I would like this to be an on-going blog.
Anyone, raise your hand if you experience severe anxiety/depression while taking care of your old or sick pet. I’m hoping to provide some coping mechanisms here while I am still trying to discover them.
The first cat and pet I ever owned I put to sleep. I made all of this cat’s health decisions under extreme anxiety. No one ever makes good decisions while experiencing anxiety, and all decisions ever made while experiencing anxiety only lead to more anxiety. You get the picture.
I’ve been trying out a meditation, ‘All good decisions come from health and strength’. I know it’s kind of Tony Robbins but it works.
Keep exercising and socializing. Socializing is a key for distraction. Think of anxiety like hiccups, distract until it goes away.
Xanax is better than nothing, but I’ve discovered that a good Indica with a lot of THC provides healthier relief. And Carlson’s liquid fish oil.
Professional help is extremely important too, if you can afford it.
This is all that I have to share for now, May 23rd 2017.
May 24th 2017 – Any decision that has to be made about my sick cat brings on a lot of stress. Especially the anxiety in waiting for that day of a test and thinking about how I’m going to have to stuff her in her box, etc.
An exercise that I’ve been practicing is to allow myself to have these feelings. Give myself permission to feel these feelings. I think it’s the fighting back that can bring on an anxiety attack. So I just allow myself to have these feelings and try to cry.
May 26th 2017 – I’m trying to accept any outcome that will be in the future. The pain of seeing a sick pet is unbearable, I’m not sure how long that I can live in this state… The big Ultrasound is 6 days away.
June 3rd 2017 – It’s been about a week, since my last post. We still have our kitty. She is not well. She spent the day last Thursday being tested at the vet. It was an excruciating day. After the tests results, I was talked out of putting her down. She is still eating but very uncomfortable. This week we are talking to a surgeon to see if there is anything we can do.
I think in some ways, having a pet at the end of life is worse than a sick human family member. With a human, you are obligated to do everything to keep them alive as long as possible, and they have the choice of the care they are getting. With a pet, you have to weigh what is humane and what is excessive. If anything causes anxiety, this will.
But as I said earlier, I feel that I had euthanized my first cat too early because I was suffering from anxiety and hence allowing anxiety make my decision, instead of a cool, healthy, strong mind. And of course what happened later, my second guessing that decision sent me into a near nervous breakdown. It seems, this time I’ve allowed myself to live through the thought process, live through the pain, I think, that I’ve reached into the beginning of the acceptance stage and I feel a much cooler head. We have a way to go.
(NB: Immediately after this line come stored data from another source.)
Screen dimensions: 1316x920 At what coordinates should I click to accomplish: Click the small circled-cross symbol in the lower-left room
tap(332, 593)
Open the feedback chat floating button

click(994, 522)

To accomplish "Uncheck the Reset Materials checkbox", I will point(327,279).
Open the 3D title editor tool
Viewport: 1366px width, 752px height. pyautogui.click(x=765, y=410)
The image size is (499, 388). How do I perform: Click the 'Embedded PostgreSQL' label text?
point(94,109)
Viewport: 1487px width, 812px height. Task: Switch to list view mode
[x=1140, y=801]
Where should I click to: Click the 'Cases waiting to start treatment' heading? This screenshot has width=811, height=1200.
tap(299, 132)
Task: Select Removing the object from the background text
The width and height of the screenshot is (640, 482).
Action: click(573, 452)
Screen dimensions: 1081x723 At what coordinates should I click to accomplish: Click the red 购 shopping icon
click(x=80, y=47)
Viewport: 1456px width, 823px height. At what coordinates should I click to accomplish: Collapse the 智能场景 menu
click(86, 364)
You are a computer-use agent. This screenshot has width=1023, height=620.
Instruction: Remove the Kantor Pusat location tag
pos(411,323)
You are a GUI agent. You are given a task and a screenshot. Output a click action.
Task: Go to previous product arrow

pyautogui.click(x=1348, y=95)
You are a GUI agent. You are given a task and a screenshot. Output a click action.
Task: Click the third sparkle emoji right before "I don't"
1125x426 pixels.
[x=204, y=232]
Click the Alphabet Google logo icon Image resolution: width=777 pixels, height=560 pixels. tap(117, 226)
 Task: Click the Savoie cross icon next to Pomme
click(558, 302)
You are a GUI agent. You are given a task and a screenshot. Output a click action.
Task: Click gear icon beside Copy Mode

Some comfort treatments: Remember to keep exercising, if the weather permits, go out and walk or run. Get some sun on your face and eyes; Keep socializing, it’s the only way to get your mind off of things for a few hours; Plus, I made some cannabutter, a sativa with a lot of CBD in coconut oil. Figure out how much to eat so that it is barely noticeable, this way you can go about your day. It is very calming…
June 18th 2017 – Well, our cat is still around with a bladder tumor. We took her to a specialist thinking that there was a small chance of an operation, of course that was impossible. They convinced us to give her chemo. We are not going to schlep her for chemo treatments. She is on Piroxicam (an anti-inflammatory) that has at least diminished a bit some of her symptoms for now. I have no idea what her life expectancy is with the treatment we chose for her. I’ll stay in touch.
It’s amazing how the most absurd changes in life can always somehow normalize over time…
July 14th 2017 – Chiyo is still around, peeing everywhere but it’s just micro-pee, it doesn’t seem to smell. She has lost a lot of weight and eating very little.
Even though it’s sad and painful watching a loved pet ‘degrade’ (for lack of a better word), I don’t regret keeping her around. It’s become a job. I feel like a nursing home worker, cleaning up and trying to get my grandma to eat.
The only advice at this point that I can give is that as the saying goes, ‘what doesn’t kill you, makes you stronger’, most things in life don’t ‘kill’ you per se, I think it’s kind of an endurance game, like hands on a hard body. You get pushed through the worm-hole and shoved through the other side. I guess my new expression is, ‘life is like hands-on-a-hard body’.
I had about 4 cats in my life. Two, I’ve put to sleep, one died unexpectedly and now I have one, she’s 17.